EXCERPTED TEXT:
════════════════

Using call_cleanup/2. Trying to understand when to use it or others predicates of the same intention

For this test case gzip_ascii in package zlib

Here an open and close are used without call_cleanup/2

gzopen('plunit-tmp.gz', write, ZOut, [type(text), encoding(utf8)]),
set_stream(ZOut, newline(posix)),
format(ZOut, '~s', [ReferenceCodes]),
close(ZOut)

The documentation states

Do not use call_cleanup/2 if you perform side-effects prior to calling that will be undone by Cleanup. Instead, use setup_call_cleanup/3 with an appropriate first argument to perform those side-effects.

Is it correct that format(ZOut, '~s', [ReferenceCodes]) is a side effect and the reason call_cleanup/2 is not used?

Here an open and close are used with call_cleanup/2 as expected.

gzopen('plunit-tmp.gz', read, ZIn, [type(text), encoding(utf8)]),
set_stream(ZIn, newline(posix)),
call_cleanup(read_stream_to_codes(ZIn, Codes), close(ZIn))

In general should call_cleanup/2 or others predicates of the same intention be used with any open and close of a stream/file?

Currently I equate this concept to C# using statement with resources. Is that a valid way to begin to understand this concept?

The correct way is

    setup_call_cleanup(
        gzopen('plunit-tmp.gz', read, ZIn, [type(text), encoding(utf8)]),
        (  set_stream(ZIn, newline(posix)),
           read_stream_to_codes(ZIn, Codes)
        ),
        close(ZIn)).

Thus, the Setup handler creates a resource, the Call uses it and the Cleanup destroys it. The contract it that if Setup succeeds, Cleanup will be called eventually (provided Call terminates).

This test code is old stuff.

P.s You seem to have adopted the set_stream(ZIn, newline(posix)). This was a particular hack for the test cases that test all ASCII characters in text mode, but the test data uses CR. Normally the text streams do CR/LF translation on I/O and that should be what you want. Otherwise you typically use a binary stream there is no translation.

That is correct.

Parsing PDF files is not as simple as I expected. As we know most non-PDF files are all text, or all binary, or all compressed binary. From what I have seen so far a single PDF file can have text, binary and compressed binary in one file. Then the compressed binary uncompresses into text or binary. Quite a learning exercise.

SWI-Prolog allows for set_stream(S, encoding(octet)) to switch to binary mode at any time. Later, you can use e.g., set_stream(S, encoding(utf8)). Also interesting is the stream_range_open/3 from the HTTP package that allows you to create a stream of a certain length from a longer stream. This is used for HTTP keep-alive connections where we create a range stream with the length given by the Content-length from the raw socket stream.

encoding(octet) is nice and getting me out of some problems, one specifically is that PDF text object streams use the unprintable characters SOH 0x01 and STX 0x02. e.g.

Using encoding(ascii) results in

Warning: ‘2_0_pdf_text.txt’:599:0: non-ASCII character

while using encoding(octet) nicely allows for the use normally as text and doesn’t give the warning.

Use case related to asserta/2

From test_read.pl

	setup_call_cleanup(
	    asserta((user:thread_message_hook(Term, Kind, _) :-
		        \+ \+ (prolog_load_context(variable_names, VarNames),
			       bind_variable_names(VarNames),
			       assertz(message(Term)))), Ref),
	    once(Goal),
	    erase(Ref))

════════════════

WHAT YOU NEED TO DO: According to the forum thread on call_cleanup/2, why does encoding(octet) help with PDF text object streams? Answer in one to three sentences. The lines that follow come from a different source.

SUPPLIED MATERIAL:
════════════════

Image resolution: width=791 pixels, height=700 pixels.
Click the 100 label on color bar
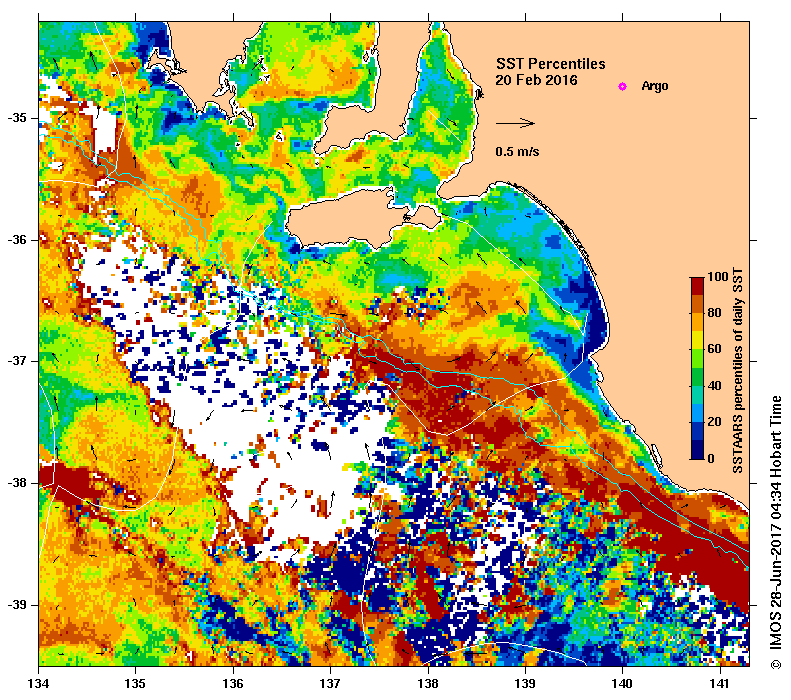717,276
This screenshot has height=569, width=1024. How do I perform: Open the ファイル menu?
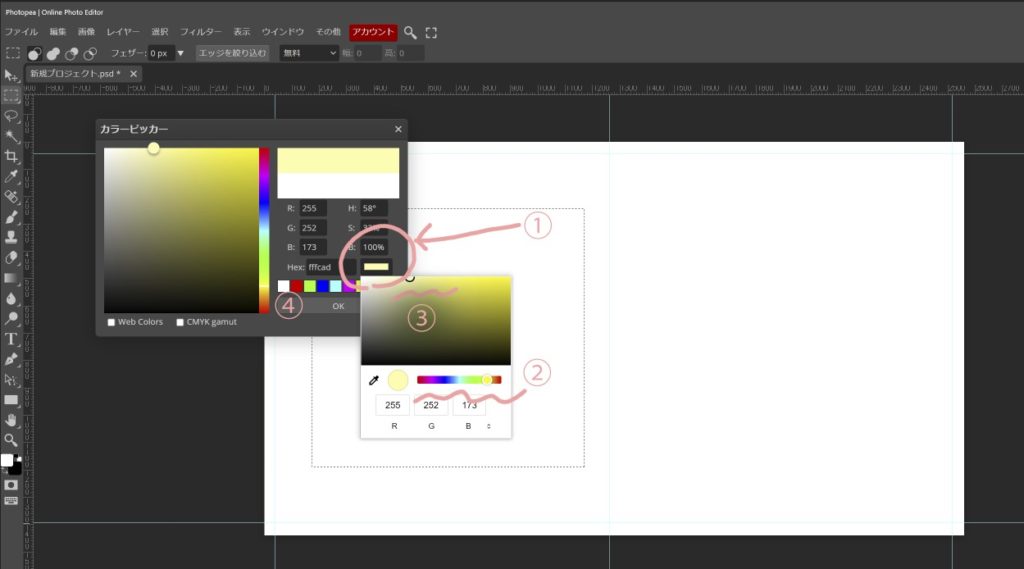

════════════════

ANSWER TO THIS TASK: PDF text object streams use the unprintable characters SOH 0x01 and STX 0x02, and reading them with encoding(ascii) produces a "non-ASCII character" warning. With encoding(octet), the stream can still be used normally as text and the warning does not appear.